— START SELECTED TEXT —

After a legal battle which has spanned more than a decade, during which time Julian Assange claimed political asylum for seven years in the Ecuadorian embassy in London, and spent five years and two months detained in the harsh Belmarsh Prison while fighting extradition, the WikiLeaks founder has pleaded guilty to a single count of violating the United States Espionage Act. He was sentenced to time already served, and on Wednesday touched down in his home country of Australia to be with his wife and family.

The plea deal which saw Assange walk free was no doubt spurred to completion by the recent granting of a full appeal in England, after two judges sought and failed to receive satisfactory assurances from the United States government that he would be permitted to rely on a defense under the first amendment to the US constitution, and that he would not be prejudiced at trial due to his foreign nationality.

Had the two judges found these assurances satisfactory, he would have been on a plane, in handcuffs, to the Eastern District of Virginia (where the Pentagon and CIA are located) to face up to 175 years in prison under an 18-count indictment, rather than on the private jet that returned him to Australia.

I served as an expert on US law on Assange’s extradition and, while I have no insight into the US government’s legal and policy considerations in finally agreeing to a plea agreement, it was clear that the English courts were rightly concerned with whether Assange would be able to argue for those rights and would not be denied rights he would otherwise be accorded if he were a US rather than a foreign citizen.

The United States government provided this response to the assurances:

“Specifically, if extradited, Assange will have the ability to raise and seek to rely upon at trial (which includes any sentencing hearing) the rights and protections given under the first amendment of the constitution of the United States. A decision as to the applicability of the first amendment is exclusively within the purview of the US courts.”

This was bureaucratic word salad trying to respond to the request through evasion – if not the outright misleading of a foreign court. Of course, any party can raise any point at any time in any proceeding. Any application, whether valid or wholly frivolous, must necessarily be decided by a court. In other words, judges decide issues, not parties.

— END SELECTED TEXT —
— START ENTRIES —

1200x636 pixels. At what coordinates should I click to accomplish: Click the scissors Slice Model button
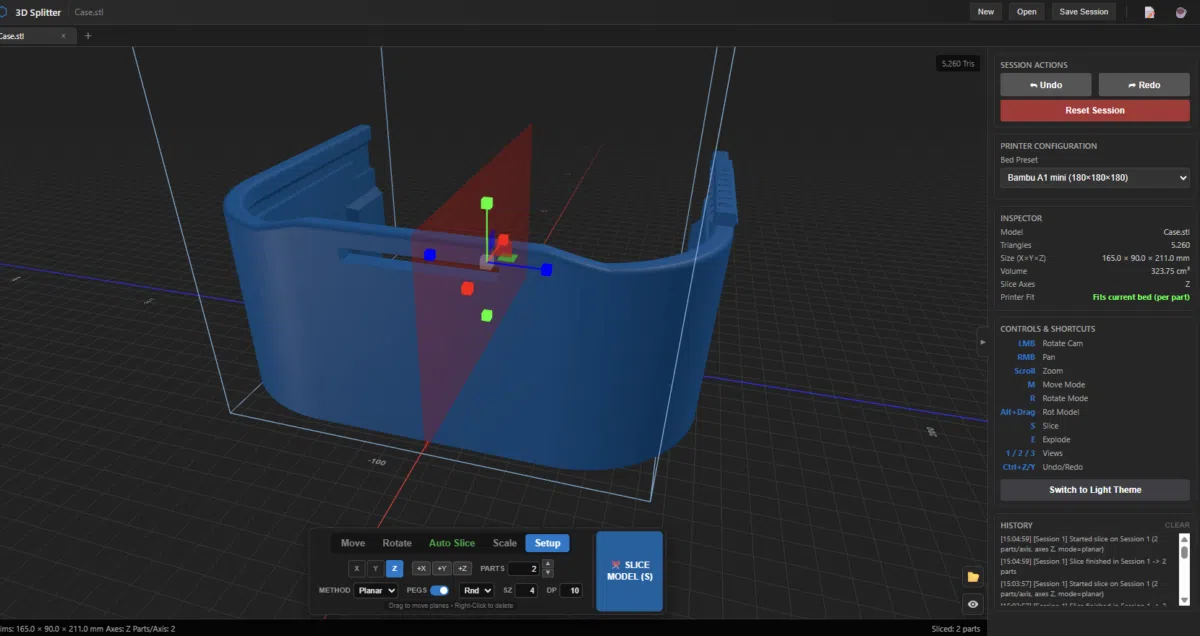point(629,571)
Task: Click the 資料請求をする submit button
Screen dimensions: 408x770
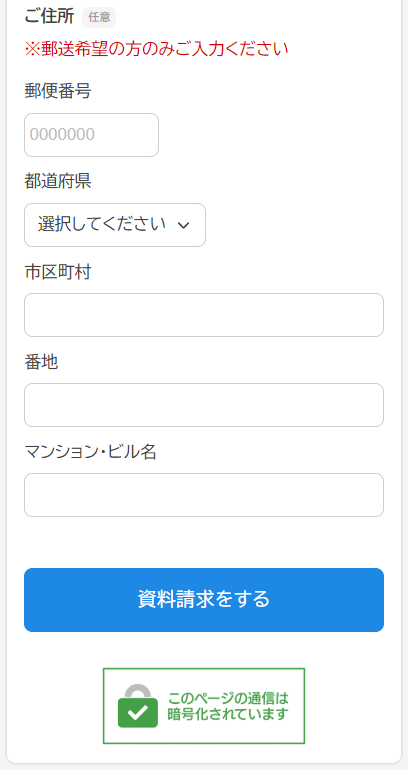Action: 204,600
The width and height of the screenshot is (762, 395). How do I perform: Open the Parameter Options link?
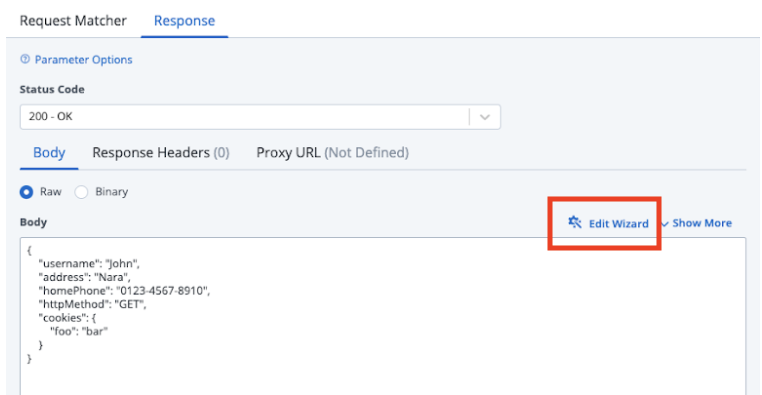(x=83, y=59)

— END ENTRIES —

■ EXERCISE:
Write the next part of the article about the Julian Assange plea deal, starting after its last sentence. This data has no connection to the article about the Julian Assange plea deal.

■ EXERCISE ANSWER:
What the United States government chose not to tell the court is what position it would take in response to the inevitable assertion of first amendment rights by Assange. As the Department of Justice well knows, the prosecution has the right to respond to any motion made by a defendant. The department also knows that it invariably exercises that right, and that its views are influential.

The United States made the tactical decision not to inform the court of its ability to assert a position, nor what position it would take. The United States has asserted publicly that Assange was not a journalist, and that his conduct was not protected. In pursuing this indictment aggressively, it is almost certain it would have taken the position that he had no first amendment rights for this conduct, nor as a foreign citizen.

The Department of Justice has on numerous occasions and in numerous contexts argued that foreigners do not have certain constitutional rights – including first amendment rights – purely by virtue of their being non-citizens. Its ambiguous statement certainly did not suggest that it had changed its usual position and allowed a foreign citizen to assert such a position here.

But instead of saying what its position would be with respect to these issues, the United States government simply did not tell the court, in the hope that its unresponsive assurances might get past the English judges and allow them to fight the assertion of these rights once Assange was sent to the United States.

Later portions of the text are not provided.